All store items in the chain department store are currently 80%-90% off in its final three days in business, according to signs hanging or posted throughout the building.
The store will be open 11 a.m. to 7 p.m. Friday and Saturday, and noon to 6 p.m. Sunday. Special shopping times for those at risk to COVID-19 are from 11 a.m. to noon.
Masks are required for entering the store, though several customers were seen shopping without masks.
J.C. Penney Co. Inc. announced in June it was closing six stores in Oklahoma, including Enid’s. Others announced to be closing were in McAlester, Midwest City, Muskogee, Shawnee and Tulsa. Closing sales began later in the month.
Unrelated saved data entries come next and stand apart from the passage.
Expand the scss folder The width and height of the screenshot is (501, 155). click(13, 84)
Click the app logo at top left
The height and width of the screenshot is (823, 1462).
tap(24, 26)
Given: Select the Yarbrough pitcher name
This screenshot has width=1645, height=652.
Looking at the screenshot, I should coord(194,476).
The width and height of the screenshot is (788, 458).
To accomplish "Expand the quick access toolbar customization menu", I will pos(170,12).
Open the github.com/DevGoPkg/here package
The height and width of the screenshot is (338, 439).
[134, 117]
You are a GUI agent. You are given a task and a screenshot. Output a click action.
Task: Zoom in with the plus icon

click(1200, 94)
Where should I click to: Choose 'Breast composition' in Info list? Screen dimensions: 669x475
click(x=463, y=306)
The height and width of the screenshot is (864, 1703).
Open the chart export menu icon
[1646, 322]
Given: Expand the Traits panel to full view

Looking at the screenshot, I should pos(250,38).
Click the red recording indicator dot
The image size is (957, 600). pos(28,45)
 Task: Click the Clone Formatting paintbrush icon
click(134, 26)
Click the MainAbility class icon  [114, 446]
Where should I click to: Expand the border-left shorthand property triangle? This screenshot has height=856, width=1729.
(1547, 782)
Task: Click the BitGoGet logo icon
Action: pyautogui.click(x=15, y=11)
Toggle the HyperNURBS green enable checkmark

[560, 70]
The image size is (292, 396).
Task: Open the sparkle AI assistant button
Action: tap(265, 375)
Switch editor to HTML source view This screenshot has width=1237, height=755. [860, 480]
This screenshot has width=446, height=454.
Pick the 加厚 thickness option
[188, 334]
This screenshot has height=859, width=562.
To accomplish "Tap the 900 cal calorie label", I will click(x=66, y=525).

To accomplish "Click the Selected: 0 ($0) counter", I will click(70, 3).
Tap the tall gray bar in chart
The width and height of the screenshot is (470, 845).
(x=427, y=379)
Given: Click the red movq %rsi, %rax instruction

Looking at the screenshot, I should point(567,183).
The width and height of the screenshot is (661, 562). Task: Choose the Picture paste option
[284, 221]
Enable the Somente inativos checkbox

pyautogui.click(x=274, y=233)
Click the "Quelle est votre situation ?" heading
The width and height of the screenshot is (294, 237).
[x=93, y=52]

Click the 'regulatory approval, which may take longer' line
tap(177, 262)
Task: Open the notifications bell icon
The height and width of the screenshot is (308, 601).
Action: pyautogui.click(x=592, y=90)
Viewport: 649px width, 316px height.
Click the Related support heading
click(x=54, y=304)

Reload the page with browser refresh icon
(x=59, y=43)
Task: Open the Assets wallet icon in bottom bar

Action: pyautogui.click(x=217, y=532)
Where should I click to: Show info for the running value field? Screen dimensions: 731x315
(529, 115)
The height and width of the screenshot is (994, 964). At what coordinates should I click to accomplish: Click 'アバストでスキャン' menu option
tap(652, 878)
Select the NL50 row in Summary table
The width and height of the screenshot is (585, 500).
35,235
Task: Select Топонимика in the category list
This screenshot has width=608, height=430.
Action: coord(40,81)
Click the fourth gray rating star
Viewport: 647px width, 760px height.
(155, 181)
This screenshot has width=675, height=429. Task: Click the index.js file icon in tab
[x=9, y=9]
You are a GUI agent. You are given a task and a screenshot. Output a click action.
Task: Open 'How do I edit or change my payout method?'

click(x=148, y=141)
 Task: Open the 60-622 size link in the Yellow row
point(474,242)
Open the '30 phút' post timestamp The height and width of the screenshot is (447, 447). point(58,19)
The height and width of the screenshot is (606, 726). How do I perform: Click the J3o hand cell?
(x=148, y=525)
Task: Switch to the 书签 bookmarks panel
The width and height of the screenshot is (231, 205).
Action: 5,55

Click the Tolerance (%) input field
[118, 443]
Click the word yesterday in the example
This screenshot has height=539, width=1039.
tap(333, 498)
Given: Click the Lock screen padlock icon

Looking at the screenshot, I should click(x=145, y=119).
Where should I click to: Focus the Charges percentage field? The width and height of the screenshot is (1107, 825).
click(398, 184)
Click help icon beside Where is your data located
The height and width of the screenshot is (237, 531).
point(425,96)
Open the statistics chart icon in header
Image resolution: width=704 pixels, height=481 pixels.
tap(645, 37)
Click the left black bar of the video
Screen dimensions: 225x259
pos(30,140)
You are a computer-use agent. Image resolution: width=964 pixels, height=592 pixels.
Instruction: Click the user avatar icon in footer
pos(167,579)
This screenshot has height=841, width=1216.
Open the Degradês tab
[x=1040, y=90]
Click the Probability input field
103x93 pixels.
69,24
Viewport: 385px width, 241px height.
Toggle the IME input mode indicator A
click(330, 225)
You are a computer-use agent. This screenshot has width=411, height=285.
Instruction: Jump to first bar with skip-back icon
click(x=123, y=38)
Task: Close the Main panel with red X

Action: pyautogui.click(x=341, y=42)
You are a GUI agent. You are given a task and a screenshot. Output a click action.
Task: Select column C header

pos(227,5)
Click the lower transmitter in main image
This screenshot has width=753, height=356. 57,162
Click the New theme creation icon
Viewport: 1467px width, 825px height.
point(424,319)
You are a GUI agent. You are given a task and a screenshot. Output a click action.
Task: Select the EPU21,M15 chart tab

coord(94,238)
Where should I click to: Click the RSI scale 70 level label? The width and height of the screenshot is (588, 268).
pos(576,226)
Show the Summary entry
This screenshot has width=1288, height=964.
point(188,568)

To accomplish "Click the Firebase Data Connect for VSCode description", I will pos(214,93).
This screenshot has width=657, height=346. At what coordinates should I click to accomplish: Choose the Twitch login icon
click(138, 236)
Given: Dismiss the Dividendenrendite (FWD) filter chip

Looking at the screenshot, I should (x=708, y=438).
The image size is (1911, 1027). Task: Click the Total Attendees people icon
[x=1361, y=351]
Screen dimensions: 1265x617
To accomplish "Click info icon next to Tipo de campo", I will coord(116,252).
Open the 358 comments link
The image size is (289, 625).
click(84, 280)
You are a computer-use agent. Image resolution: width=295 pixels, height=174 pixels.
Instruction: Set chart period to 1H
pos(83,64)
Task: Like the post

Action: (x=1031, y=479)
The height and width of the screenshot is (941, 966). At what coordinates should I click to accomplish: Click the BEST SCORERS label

The company announced in May it had filed for bankruptcy protection to implement a financial restructuring plan with 70% lien-debt lenders to reduce outstanding debt.
Enid store managers directed any media comments to the corporate media office, in Plano, Texas, but representatives were unable to be reached by phone late Thursday afternoon.
The store opened at Oakwood Mall in 1984 after leaving its original location across from the courthouse lawn in downtown Enid.
James Cash Penney gave an associate, Gus Ely, $12,000 to find a location in Oklahoma to open a new store, general manager Karen Spain told the News & Eagle in 2018. Ely purchased property at 108 W. Randolph and the store opened on April 13, 1918. At that time, there were 170 stores in America.
JCPenney was once the place to go downtown, said Lindy Chambers, Main Street Enid’s executive director from 2001 to 2012, who moved to Enid as a teenager in the early 1960s, she said.
Having come from a Native American reservation with no stores in Arizona, she said downtown Enid was like a “mecca of anchor stores.” Business owners worked downtown, ate downtown and shopped downtown, she said.
“I loved Penney’s. It was every person’s store. It wasn’t too highfalutin, and it wasn’t too cheap," Chambers said. "It was like a carnival almost, where you could go visit and look at everything. You were treated with respect, you were given hands-on, personal care. It was true of all stores back then."
Stores such as JCPenney, Sears, Newman’s and Woolworth all called downtown Enid home and made the area a shopping destination — before malls sprung up across the United States in the 1980s, including in Northwest Oklahoma, and downtowns lost the attention of business owners and shoppers alike.
“My kids think of the mall as the place they’d shop,” she said. “They don’t have the nostalgia we have connected to downtown.”
Now it seems the reverse is happening, Chambers said.
Since Main Street Enid was founded in 1994, she said, downtown Enid has experienced a growth of activity in retailers and restaurants, while Oakwood Mall, facing stiffer competition from online retailers, is losing its third and final anchor store. Dillard’s closed last year, while Sears closed in 2015.
Now there won’t be anywhere to shop for higher-end men’s clothing, said Glen Richards, who was loading a shoe shelf he’d bought into his Chevy pickup Thursday evening in the parking lot outside JCPenney.
Richards had heard the store also as selling all its fixtures, so he got the already-made shelf at 50% original price and said he was going to put it in the workshop in his “man cave."
Richards moved to Enid in 1974, 10 years before JCPenney moved to the mall.
“It was a big deal at the time,” he said, while looking for a wrench to take out the adjustable shelf pins.
“Every day, it seems like somebody’s moving out,” Richards said. “It’s kind of sad for the ones still here. It’s sad for Enid. But it is what it is.”
Next steps for employees
Enid’s location hosted a job fair Wednesday afternoon for its 30 or so remaining employees. About 20 attended and received bags with more than 150 local job listings, directions on unemployment and insurance benefits and other program resources, provided by Western Oklahoma Workforce Development Board.
“We like to have employers there, but we weren’t allowed to have employers there,” because of COVID-19 precautions with the size of the location, said Christi Porter, the board’s executive director. “Once we give them a bag, we want to put Oklahomans back to work again.”
Such fairs are federally mandated with rapid response — when businesses lay off one employee or a large number, and then file a warn notice with the state, Porter said. The Oklahoma Works regional office, located in Woodward, covers 25 counties, including Garfield County.
Those seeking more unemployment assistance and information on the WOWDB’s partner programs — such as the state’s Department of Rehabilitation, Employment Security Commission or the Workforce Innovation and Opportunity Act’s Title 1 — can contact Porter’s office at (580) 256-8553, or the local workforce office in CDSA’s downtown Non-Profit Center at (580) 234-0643.
The WOWDB’s next job fair in Enid, a drive-through “Trunk or Treat” event, will be 1-3 p.m. Oct. 28, 2020, in Oakwood Mall’s parking lot. Attendees also will receive bags with job openings, business coupons and partner program resources.